Mais pour Me Frémion, "il y a un lourd faisceau d'indices graves, précis et concordants". Allusion aux écoutes téléphoniques où Thomassin déclare à son frère: "Je vais aller à la gendarmerie dire que c'est moi qui l'ai tuée".

Certes "il est revenu sur ses déclarations" en garde à vue, "mais il faudra qu'il explique comment ça se fait qu'il sait tout au détail près sur l'assassinat, jusqu'au montant du butin jamais communiqué", bouillonne l'avocat.

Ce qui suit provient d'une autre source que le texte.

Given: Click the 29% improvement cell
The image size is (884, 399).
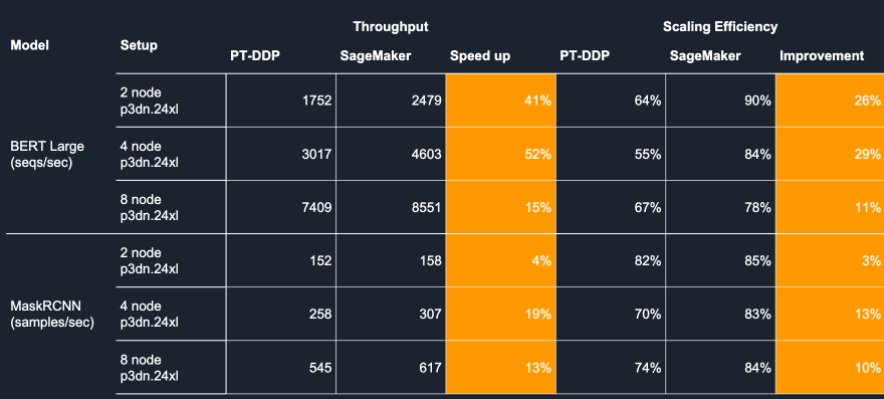Looking at the screenshot, I should point(830,154).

"Il était tellement excédé et complètement bourré, il aurait dit n'importe quoi", rétorque Me Cousin, qui ajoute que "ses dépenses sont restées les mêmes dans les mois qui ont suivi le drame".

Interpellé à Rochefort, Thomassin a été mis en examen le 29 juin 2013 pour "vol avec arme et meurtre sur personne chargée d'une mission de service public". A la surprise générale, il avait été remis en liberté sous contrôle judiciaire. Le parquet avait fait appel et le 12 juillet la cour d'appel de Lyon ordonnait son placement en détention.

Ecroué à Lyon Corbas, Thomassin, "fragile psychologiquement et physiquement", "vit très mal son incarcération" et est "régulièrement hospitalisé", selon son avocat qui veut croire que la justice rendra un non-lieu.